## Exercise requirements:
Write down exactly the line where "First Second (60, 1866)" occurs and every line that follows it through the end of the material below; include nothing else.

## Data extracts:
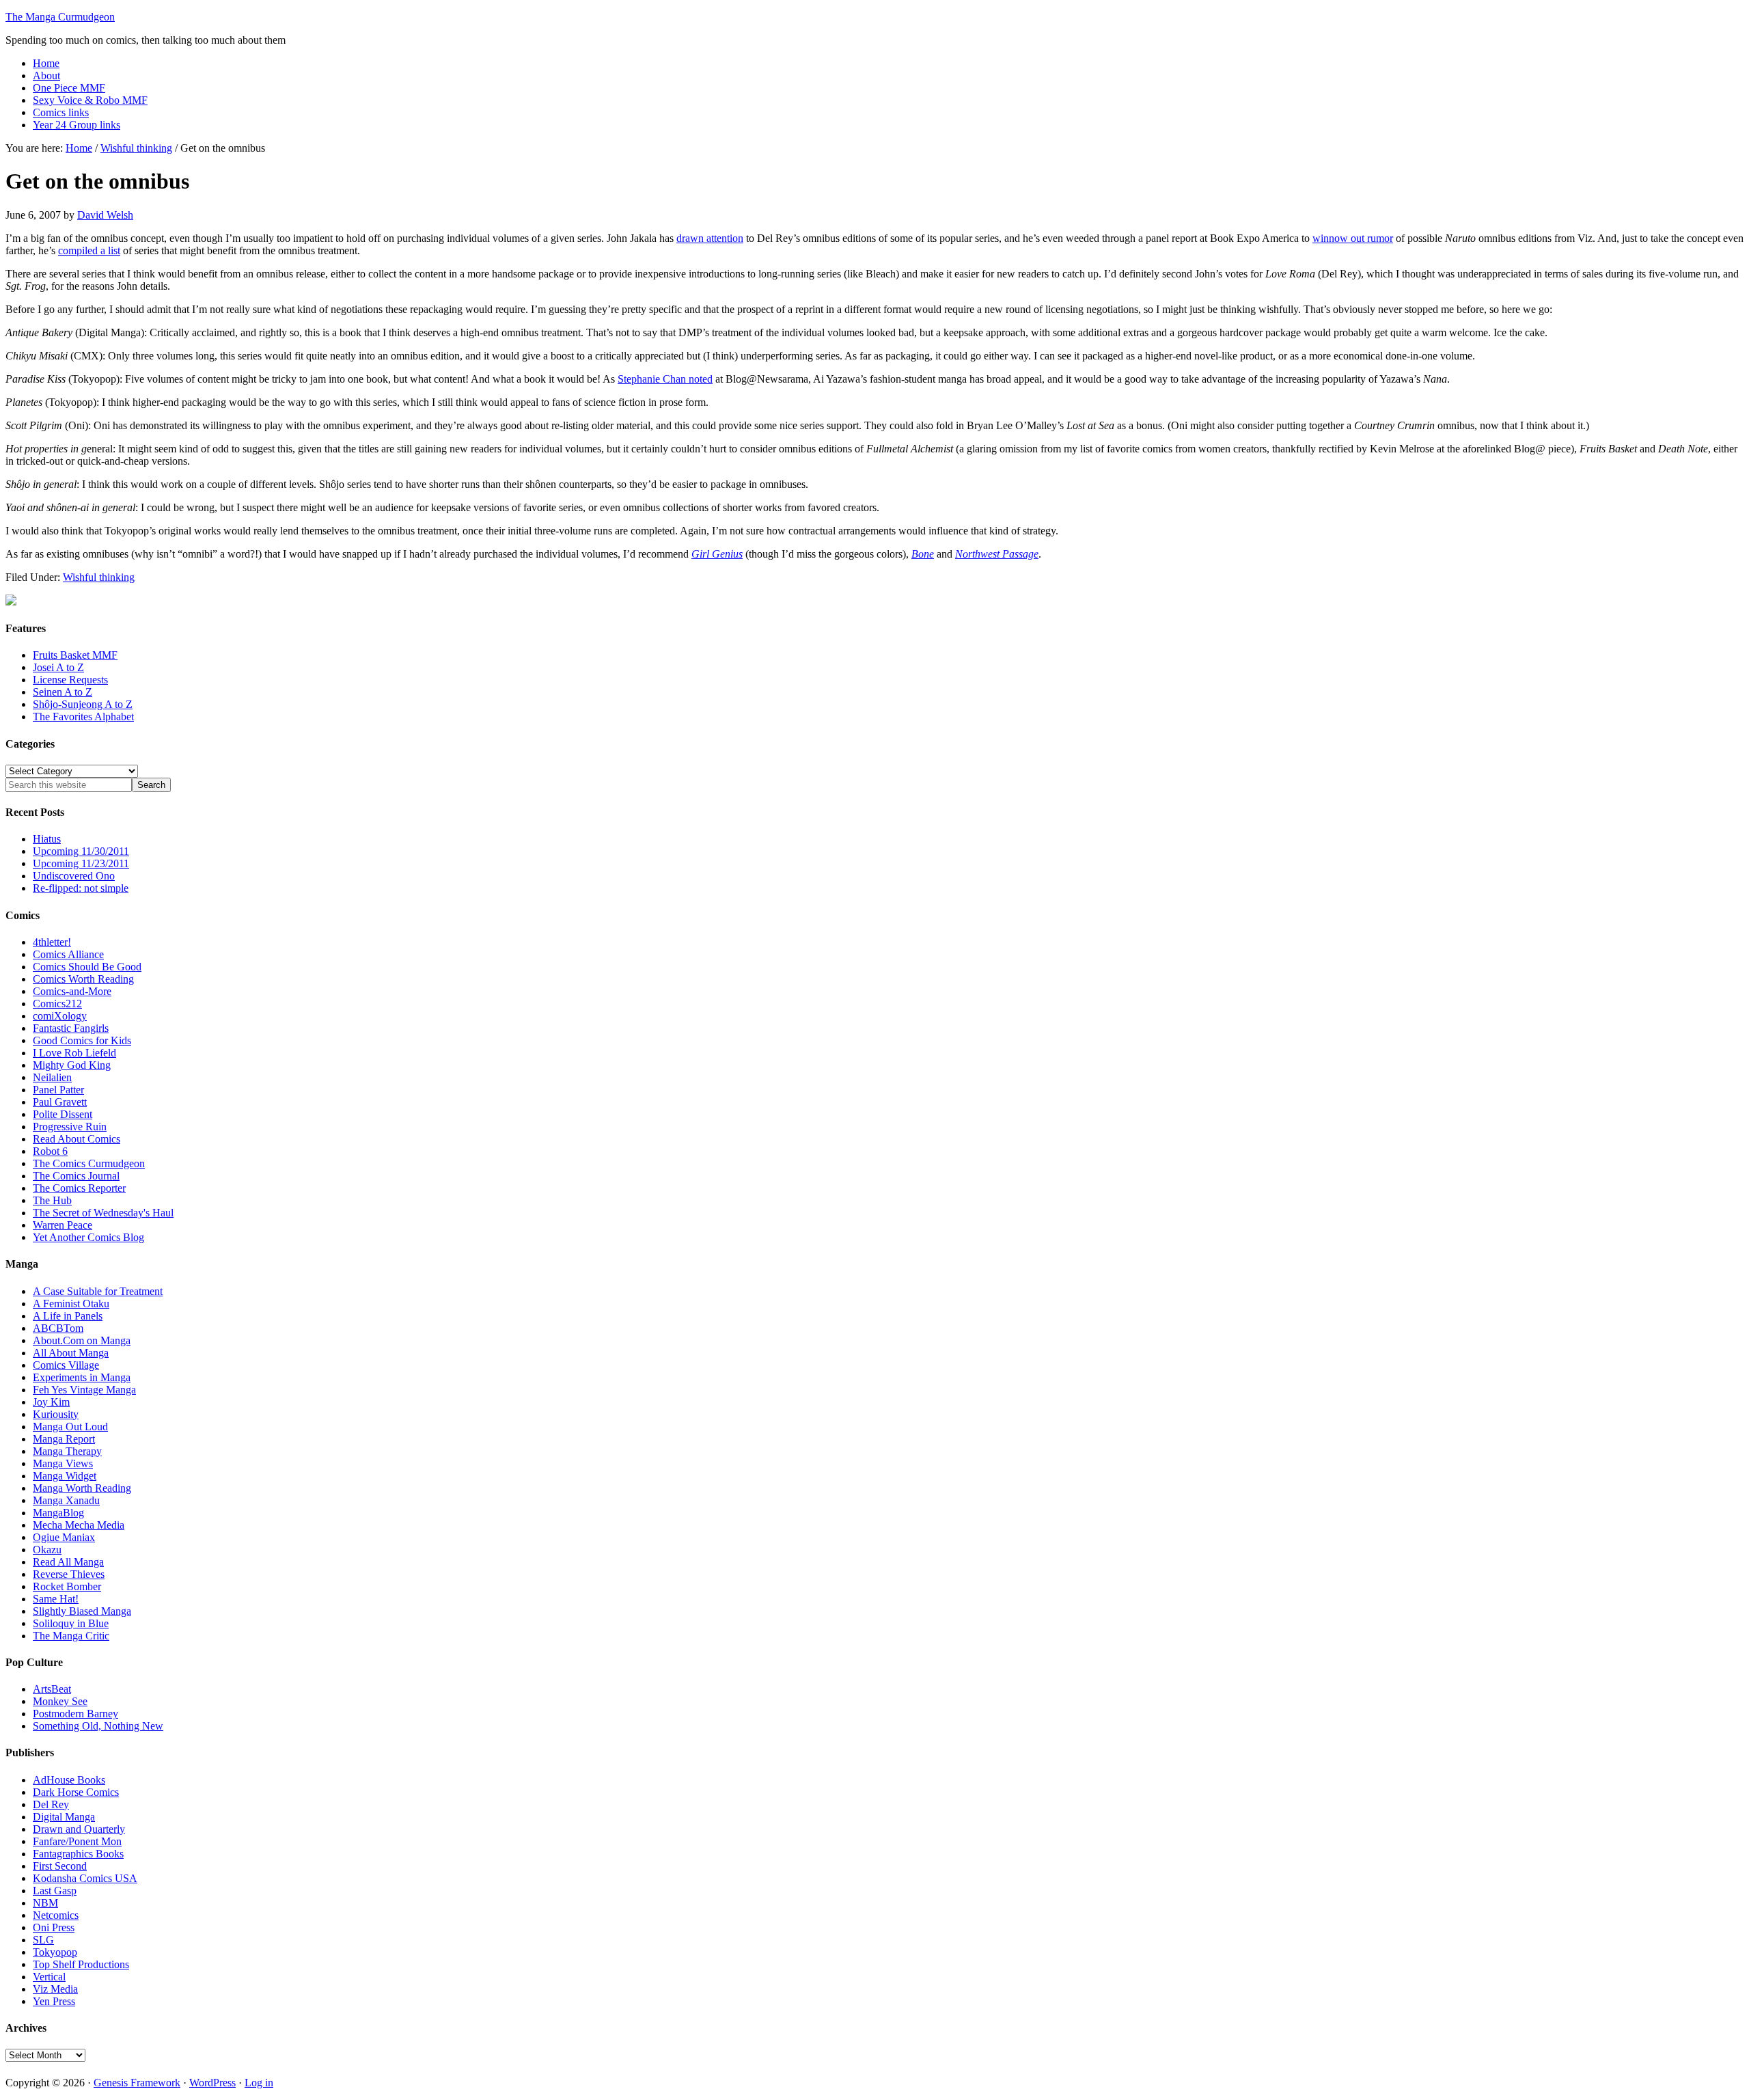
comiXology (60, 1016)
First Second (60, 1866)
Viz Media (55, 1989)
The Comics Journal (76, 1176)
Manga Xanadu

## Answer section:
First Second (60, 1866)
Viz Media (55, 1989)
The Comics Journal (76, 1176)
Manga Xanadu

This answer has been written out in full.